To do >> Would you please transcribe, exactly as written, the lines of the entries below starting at the one that holds "Task: Expand the 北京 tree node" and ending at the one that holds "Task: Select the Detailed View toggle", both included?

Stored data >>
***

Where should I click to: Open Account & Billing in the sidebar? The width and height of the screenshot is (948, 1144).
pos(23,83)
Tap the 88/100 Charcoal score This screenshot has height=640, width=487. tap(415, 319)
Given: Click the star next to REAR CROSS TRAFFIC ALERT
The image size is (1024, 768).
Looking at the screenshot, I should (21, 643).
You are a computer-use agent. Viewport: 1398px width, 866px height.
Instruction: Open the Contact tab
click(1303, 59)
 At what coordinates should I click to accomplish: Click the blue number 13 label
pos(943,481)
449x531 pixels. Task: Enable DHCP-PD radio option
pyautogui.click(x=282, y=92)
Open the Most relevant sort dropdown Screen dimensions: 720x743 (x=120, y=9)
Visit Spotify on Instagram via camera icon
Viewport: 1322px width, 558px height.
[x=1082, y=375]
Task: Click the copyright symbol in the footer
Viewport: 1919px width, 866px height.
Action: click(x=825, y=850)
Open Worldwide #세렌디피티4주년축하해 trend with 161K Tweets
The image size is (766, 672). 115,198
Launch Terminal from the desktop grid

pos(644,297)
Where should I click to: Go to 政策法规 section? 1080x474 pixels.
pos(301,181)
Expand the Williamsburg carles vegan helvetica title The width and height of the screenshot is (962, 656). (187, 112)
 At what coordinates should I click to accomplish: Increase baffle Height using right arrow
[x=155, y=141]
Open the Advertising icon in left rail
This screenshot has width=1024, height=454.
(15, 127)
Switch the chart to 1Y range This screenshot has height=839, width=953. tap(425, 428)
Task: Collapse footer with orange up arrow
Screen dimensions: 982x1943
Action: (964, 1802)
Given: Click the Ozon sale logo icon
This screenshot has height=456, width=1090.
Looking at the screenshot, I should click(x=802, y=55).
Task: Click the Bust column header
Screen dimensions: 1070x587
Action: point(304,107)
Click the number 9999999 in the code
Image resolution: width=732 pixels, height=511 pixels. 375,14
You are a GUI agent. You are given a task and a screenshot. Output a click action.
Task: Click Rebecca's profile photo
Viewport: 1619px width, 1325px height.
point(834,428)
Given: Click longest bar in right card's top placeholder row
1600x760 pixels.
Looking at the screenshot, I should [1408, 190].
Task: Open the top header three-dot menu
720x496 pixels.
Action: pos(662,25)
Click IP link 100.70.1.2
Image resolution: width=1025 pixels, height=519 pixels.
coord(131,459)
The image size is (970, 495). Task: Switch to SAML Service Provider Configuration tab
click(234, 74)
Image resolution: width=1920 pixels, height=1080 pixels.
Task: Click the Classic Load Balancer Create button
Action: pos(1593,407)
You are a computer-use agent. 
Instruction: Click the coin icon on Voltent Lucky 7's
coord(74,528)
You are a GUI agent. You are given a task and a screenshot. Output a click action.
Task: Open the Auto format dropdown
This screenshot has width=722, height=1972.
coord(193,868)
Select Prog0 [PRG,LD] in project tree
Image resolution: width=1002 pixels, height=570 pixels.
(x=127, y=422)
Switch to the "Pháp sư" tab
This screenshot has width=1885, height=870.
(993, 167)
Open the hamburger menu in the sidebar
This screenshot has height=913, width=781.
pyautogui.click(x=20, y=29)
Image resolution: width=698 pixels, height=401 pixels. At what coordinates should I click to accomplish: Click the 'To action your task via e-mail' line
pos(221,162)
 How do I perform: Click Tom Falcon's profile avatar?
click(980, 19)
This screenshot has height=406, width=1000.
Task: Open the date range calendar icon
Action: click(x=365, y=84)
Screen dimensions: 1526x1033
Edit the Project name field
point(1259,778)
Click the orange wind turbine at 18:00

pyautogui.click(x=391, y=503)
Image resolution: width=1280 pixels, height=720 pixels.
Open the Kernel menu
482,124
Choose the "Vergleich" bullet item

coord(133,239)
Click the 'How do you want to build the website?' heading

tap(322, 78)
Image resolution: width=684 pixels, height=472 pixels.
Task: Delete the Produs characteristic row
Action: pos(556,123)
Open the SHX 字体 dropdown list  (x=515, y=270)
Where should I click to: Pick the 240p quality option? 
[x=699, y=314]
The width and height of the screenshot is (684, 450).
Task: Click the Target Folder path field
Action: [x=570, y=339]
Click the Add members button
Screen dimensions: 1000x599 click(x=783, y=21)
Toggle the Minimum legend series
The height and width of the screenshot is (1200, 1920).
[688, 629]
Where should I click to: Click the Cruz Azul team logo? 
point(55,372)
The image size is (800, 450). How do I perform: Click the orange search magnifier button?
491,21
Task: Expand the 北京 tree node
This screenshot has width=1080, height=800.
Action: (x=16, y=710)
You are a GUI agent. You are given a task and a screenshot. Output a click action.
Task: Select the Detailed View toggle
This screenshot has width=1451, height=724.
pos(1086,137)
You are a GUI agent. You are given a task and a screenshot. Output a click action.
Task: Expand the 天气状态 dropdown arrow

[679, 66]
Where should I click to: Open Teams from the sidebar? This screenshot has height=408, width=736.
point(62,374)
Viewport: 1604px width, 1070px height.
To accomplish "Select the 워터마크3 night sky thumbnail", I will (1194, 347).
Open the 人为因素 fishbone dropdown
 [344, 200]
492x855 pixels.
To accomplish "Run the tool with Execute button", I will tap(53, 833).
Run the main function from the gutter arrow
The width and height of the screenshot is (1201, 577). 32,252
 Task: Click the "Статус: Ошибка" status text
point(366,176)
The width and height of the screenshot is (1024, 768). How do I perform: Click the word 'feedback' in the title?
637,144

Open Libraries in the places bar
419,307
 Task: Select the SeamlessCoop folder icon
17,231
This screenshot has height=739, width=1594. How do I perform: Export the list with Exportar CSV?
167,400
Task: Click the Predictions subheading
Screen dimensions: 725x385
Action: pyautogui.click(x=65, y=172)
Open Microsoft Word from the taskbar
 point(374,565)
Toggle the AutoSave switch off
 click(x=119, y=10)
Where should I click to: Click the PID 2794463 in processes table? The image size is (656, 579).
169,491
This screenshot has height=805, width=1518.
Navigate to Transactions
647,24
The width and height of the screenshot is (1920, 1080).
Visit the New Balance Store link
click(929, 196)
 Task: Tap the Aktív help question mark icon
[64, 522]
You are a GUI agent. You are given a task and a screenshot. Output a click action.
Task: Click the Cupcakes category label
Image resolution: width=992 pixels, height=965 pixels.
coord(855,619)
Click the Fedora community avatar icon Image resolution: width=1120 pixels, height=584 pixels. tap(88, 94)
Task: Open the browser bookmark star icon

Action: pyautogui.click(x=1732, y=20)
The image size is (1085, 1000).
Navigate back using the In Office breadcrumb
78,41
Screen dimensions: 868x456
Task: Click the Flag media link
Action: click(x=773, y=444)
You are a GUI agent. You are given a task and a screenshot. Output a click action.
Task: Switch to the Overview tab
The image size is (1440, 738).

***

Exercise response >>
Task: Expand the 北京 tree node
This screenshot has width=1080, height=800.
Action: (x=16, y=710)
You are a GUI agent. You are given a task and a screenshot. Output a click action.
Task: Select the Detailed View toggle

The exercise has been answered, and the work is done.